One way to describe the effect, in relation to Dying Light 2’s ray tracing, is balance. The simple idea is that the interaction of light and shade gradually changes over the course of the day and your location. Sitting inside a single-hole railcar with no working lights, you can see how fast the light seeps into the shadows and darkness. Using traditional lighting methods that rely on counterfeiting, the entire same train carriage is lit in an unrealistic manner. When it comes to exploring a dangerous world like the one depicted here, entering a poorly lit room or structure the way it should be — well, the difference is transformative.


Ray-tracing shadows also add depth to the grass and foliage, which double as play items when hiding from the world’s many dreads. Ray-traced ambient occlusion ensures that when objects meet the world, they don’t fully light up in the way that would give the general feeling of being floating as you’re simply looking at a ‘video game’.


Accurate ray tracing bounces and traces light around the scene resulting in display of things like shadows, the luminance and color of objects, how a metal object can reflect light from a lamp, etc. In no way is it said that “Faking it” reduces the quality of lighting in the game while disabling ray tracing. From shadows to reflections to account for all the light of a cinematic sequence, realism can shine through.

The train car example is just one of the countless moments found during Dying Light 2. Each offers a completely different view of how realistic a scene or moment can look and feel, which in turn changes the way you perceive the world. Ray tracing increases immersion; Tension and terror. The splendor and mystery of the game, due to the light – according to the introduction – is a major player in the whole experience. It is, after all, in the name of the game.

If a single ray tracing effect needs to be highlighted above all others, it should be a universal ray tracing illumination. which refers to how objects absorb a light source such as the sun; Sets color and brightness. The profound effect this has on Dying Light 2’s environments is astounding. Suddenly the site looks how you’d expect it to be, and that moment when you transition from the outdoors to the indoors becomes seamless, natural, and cinematic. The sunset gives objects and windowed interiors a proper orange, the bright midday sun giving something like a concrete jungle a kind of glowing white aura.

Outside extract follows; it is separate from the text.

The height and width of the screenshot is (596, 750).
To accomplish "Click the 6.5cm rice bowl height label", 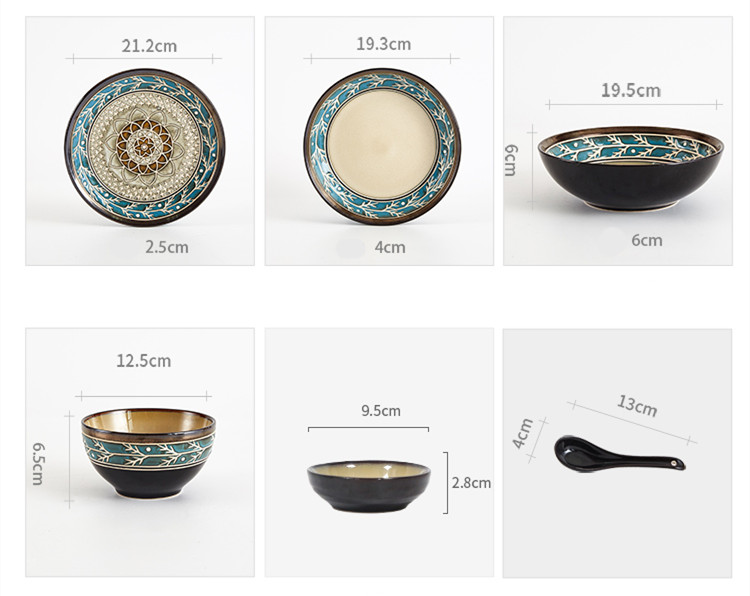I will (38, 464).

There is of course a cost to all of this, and this comes with the tax and complex nature of calculating and presenting ray tracing effects in real time. Largely, this is why the term “hardware-based ray tracing” has become a mainstay in modern graphics. With NVIDIA’s groundbreaking efforts to make real-time ray tracing a reality with the GeForce RTX 20 series in 2018, the current Ampere-based GeForce RTX 30 series pushes things even further. So much so that RTX-based technology is required to make Dying Light 2, with all ray tracing effects enabled, a reality.


With ray tracing and DLSS, Dying Light 2 is in every part a true next-generation show where the in-game visuals are trending.


From the GeForce RTX 3050 all the way up to the GeForce RTX 3080, RT Cores handle all the math required to enable ray tracing. It’s the addition of Tensor Cores and the AI-based DLSS rendering that makes Dying Light 2’s ray tracing a reality even on the most advanced PCs. DLSS is something that probably needs no introduction, so we’ll give you a quick lift: it’s a form of powerful upgrade that uses AI to rebuild the image with motion. This is done to make it look equal and sometimes better than the original equivalent.

A very real form of digital magic, DLSS provides a bump in performance similar to a generation. With ray tracing and DLSS, Dying Light 2 is in every part a true next-generation show where the in-game visuals are trending. And for a game where going out at night is an exercise in pure terror, there’s something about being comfortable with realistic lighting that gives you the energy you need to take on the hordes of zombies, even if they’re hiding in hyper-realistic shadows.